If you keep livestock and want to keep them in a small, more easily protected area, you'll need to supplement their feed with hay or crops.  The advantage is a sustainable meat source for cost, but hunting remains viable.

Call me Arty

 Deer are timid as hell. I could see them sticking around for a bit, but they don't overly like human company. I'd imagine the same applies to many other critters. Rats though? They don't give much of a damn. I could see a colony growing to spook animals with a higher wildness away, limiting hunting to critters like rats, squirrels, and hares, while the big game would move to adjacent tiles. It'd give more of a reason to venture out, and might give more of a feel of a big hunting trip.

Sure, it's a rough idea, but I think it could go somewhere. Better than having reliable meat-piles just wandering around a bunch of walls and constant gunfire.
Why are you focusing on having a personal life rather than updating a mod that you're not paid to work on?

If there's a mistake in my post, please message me so I can fix it!

Aerial

Quote from: Call me Arty on August 14, 2018, 06:25:28 PM
Sure, it's a rough idea, but I think it could go somewhere. Better than having reliable meat-piles just wandering around a bunch of walls and constant gunfire.

Both wild and domesticated animals get used to constant gunfire.  We kept horses at a ranch next door to an outdoor shooting range (so mostly rifles) and rode on the federal reserve land that surrounded the area.  Lots of deer and other wild animals, along with our domesticated horses and the barn dogs and cats.  None of them some much as blinked when they heard gunfire, including the deer we encountered on the trails.

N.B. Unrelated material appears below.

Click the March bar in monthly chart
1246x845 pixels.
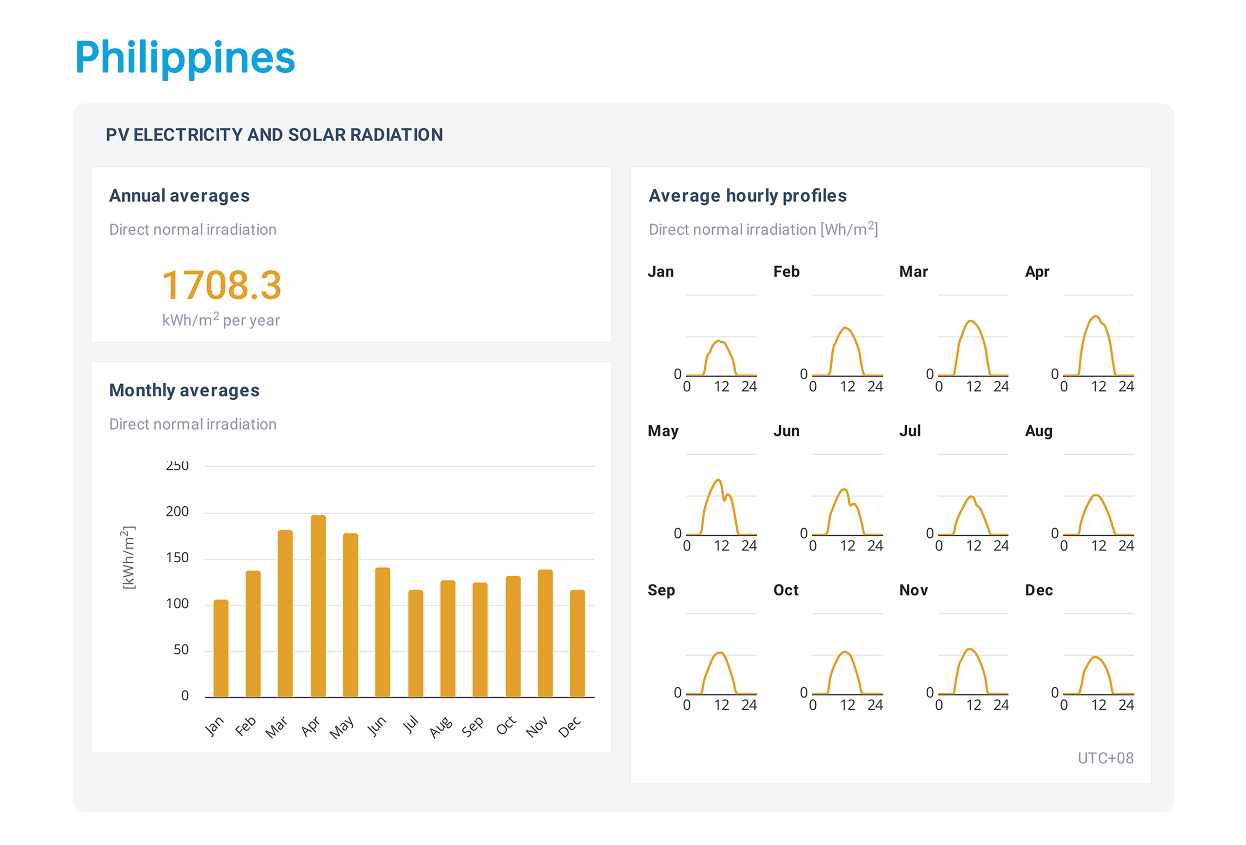pos(285,613)
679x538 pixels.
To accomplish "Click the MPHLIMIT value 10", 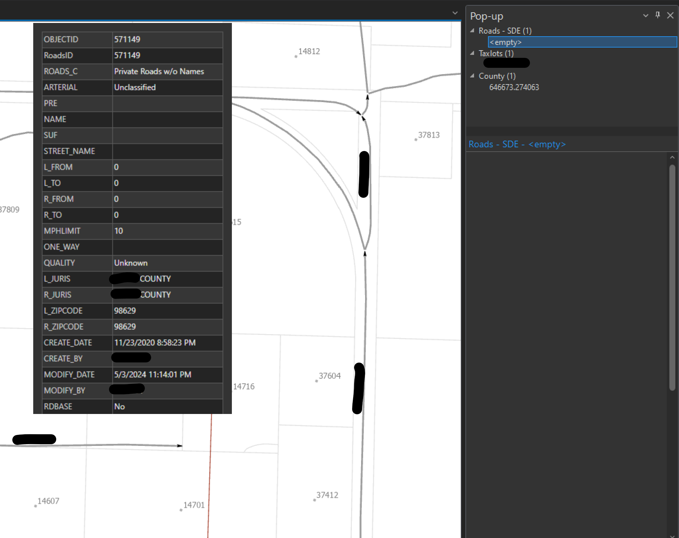I will point(119,231).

In the game context I agree with your point that the wild animals shouldn't be such easy targets, but it's not as unrealistic as it seems.  If hunting had been allowed on that federal land the deer probably would have been a lot more skittish, but as far as they were concerned the gunfire was just noise.

Broken Reality

What this thread seems to boil down to is a group of people discussing ways to make things harder, take longer and be more frustrating. People are also not thinking about the whole game or even the biomes that their suggestions to nerf hunting and remove all meat from manhunter packs to make farming needed for meat and leather will effect.

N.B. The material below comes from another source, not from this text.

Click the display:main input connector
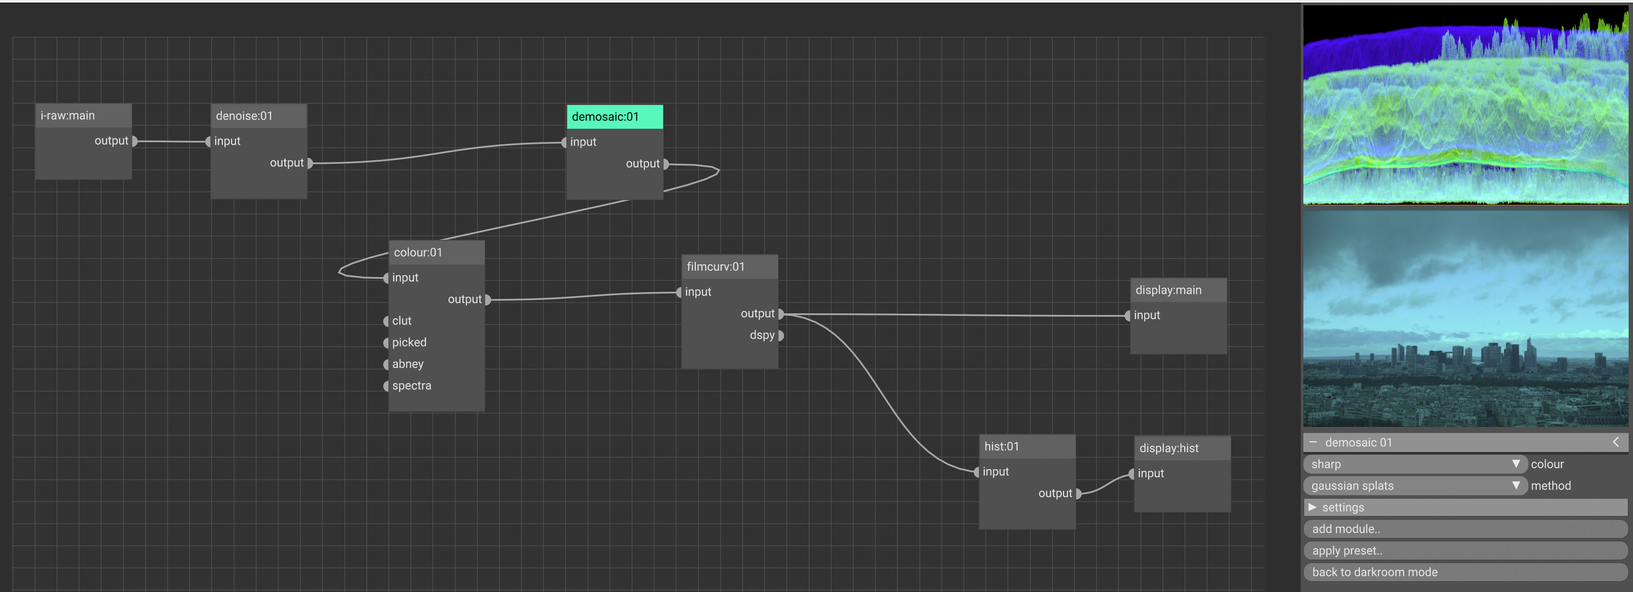1633x592 pixels. 1128,316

They so far haven't thought about what you are to do for food early game when your meals run out and your rice has yet to grow enough on a desert or other low forage map. Are we supposed to now just not play those maps?

Had a problem and lost your food supply and no crops ready to harvest (raid, fire, loss of power) well that's GG if hunting isn't a thing. Caravanning running low on food, want to stop to hunt so you can make it? Well some of these folks think you should get less food or very little.

Can manhunter packs bring in a lot of meat and leather? Yes. But it is the last combat event that has any form of risk/reward tied to it. Normal raids your reward is a slim chance to have someone live to recruit and then you get penalised by having to bury/burn corpses and the resulting mood debuffs for corpses, late game you also get a ton of mostly useless wealth generating weapons that just increase the next raids size for you. Mech raids now give far less materials on disassembly so their risk / reward is far worse now. Manhunter packs you can choose to ignore but if you do fight them you can get rewarded with meat and leather for your risk. Don#t want the increased wealth from taking those? Don't kill them. Wealth control being a larger concern now with how expectations and raid scaling is now.